For the past year, the Internet has been struggling amid an economic downturn to prove its worth to advertisers. As ad spaces once filled by high-flying dot-coms become gaping holes, some sites are attempting to attract the interest--and advertising budgets--of more traditional companies.

Monday's agreement is another example of an established offline company testing the Internet's ability to promote new products. Sony and Yahoo recently announced a wide-ranging agreement to advertise the electronics giant's products throughout Yahoo's site. Ford and Yahoo also teamed to promote the new Ford Explorer on the portal's home page.

Other online giants are pushing to sign similar lucrative deals. Microsoft launched a $100 million effort to create MSN Advantage Marketing, a program to lure traditional companies to develop ads using their technology. A week later, AOL Time Warner created a global marketing solutions group to sell ad packages that span its various businesses.

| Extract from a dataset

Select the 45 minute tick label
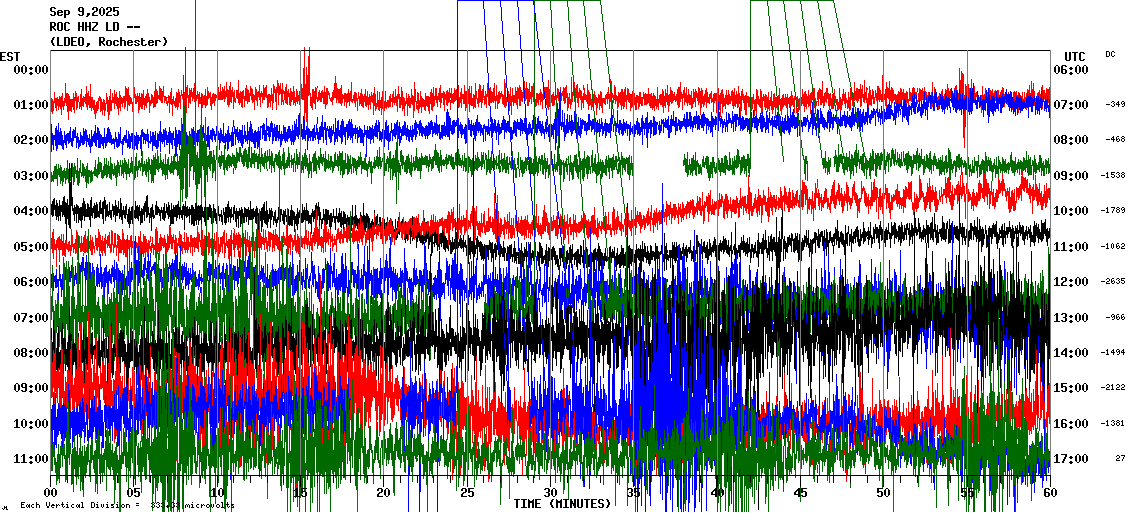The width and height of the screenshot is (1130, 519). tap(800, 493)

Toyota is poised to take advantage of both developments. It will use Microsoft's Web streaming technology to create 15-second multimedia advertisements that can be viewed at WindowsMedia.com. The ads will also be viewable on the new Windows Media Player that will launch with Microsoft's upcoming Windows XP operating system, scheduled to launch Oct. 25.

"We are extending our message online so that consumers can experience the Camry brand through interactive audio and video on MSN," Sturm said.

Toyota will also advertise heavily throughout Microsoft's MSN Web portal. The promotion will include pictures of the new car on MSN's home page and throughout its CarPoint online auto guide.

With AOL Time Warner, Toyota will become a primary sponsor for Time magazine's "Music Goes Global" issue, which will hit newsstands Sept. 24. Other Time Inc. magazines, such as People, Entertainment Weekly, In Style, Money and Southern Living, will also feature advertisements of the car.

The Camry will also appear in online promotions such as the upcoming "Music Goes Global" Web site, and will be promoted throughout AOL Time Warner's Internet services, such as America Online, Netscape and CompuServe.

AOL Time Warner has persistently touted the benefits of selling advertising across its many businesses as one justification of the $147 billion merger that created the company. About 25 percent of the company's revenue comes from advertising, which executives have considered relatively small compared with other media companies.

Nonetheless, the slowdown of the advertising market has spread into AOL Time Warner's financial statement as well. The company last quarter fell short of Wall Street's revenue expectations. Some financial analysts have also curtailed estimates and have expressed concern that the company would not meet its revenue estimates for the year.

AOL Time Warner has fixed its financial goals for 2001 at $40 billion in revenue and $11 billion in EBITDA (earnings before interest, taxation, depreciation and amortization).